Tuesday, September 14, 2010

Change - or more of the same?

Boyes writes of current administration tax policy as an example of the expansion of the state in society. Over the weekend I listened again to Vernon Smith on EconTalk discussing Rationality in Economics. Smith described the familiar dichotomy between two views or perspectives of the world - he calls these constructivism and ecological rationality. I tend to prefer Bill Easterly's description of planners v searchers but the analysis of perspective is, I think very important. As Sowell points out in A Conflict of Vision, underlying these 2 perspectives is a different set of assumptions about the world. Constructivists and planners have an unconstrained view of the world - that is with proper planning and thinking they can solve problems. Ecologial rationalists or searchers have a constrained vision of the world, that is they recognize scarcity.

Clearly these are fundamentally opposing views of the world and, as Vernon Smith points out, lead to radically different views of the state, individuals, freedom and responsibility.

Near the end of the podcast with Russ Roberts the following took place *(these are Roberts' notes)

Long trend in Western Civilization, especially among the intellectual elite, to argue that commercial activity is degrading, bad for the soul.

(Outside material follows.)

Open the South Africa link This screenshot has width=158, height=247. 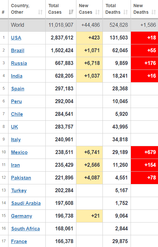point(25,229)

Are markets, or even the study of economics, degrading?

Do they destroy virtue?

Commercial enterprise in the human career has been just as important and valuable as the art and poetry enterprises. All reflect who we are and what we are as humans. Commercial enterprise is an engine of wealth creation that enables people to do art and music and all these intellectual activities. All remarkable examples of human ingenuity. Can't take one part away and say humans are better off.



Vernon Smith ends with, what is for me the most powerful argument in favor of ecological rationality, searching, emergent evolution or spontaneous order - freedom and liberty. Smith says it is this liberty and freedom that is the precious and essential ingredient in the human condition. As Boyes and I have observed, there is a tension or threat to this freedom from expansion of the state. Tax policy, regulation, and elite propoganda notwithstanding we see a greater threat to our freedoms from what Bob Higgs calls regime uncertainty. In yesterday's blog I referenced his recent comments about the threat posed by constructivists, planners, statists and the elite.

I am becoming convinced that it is this regime uncertainty that poses the greatest challenge to those who see liberty as the ultimate value.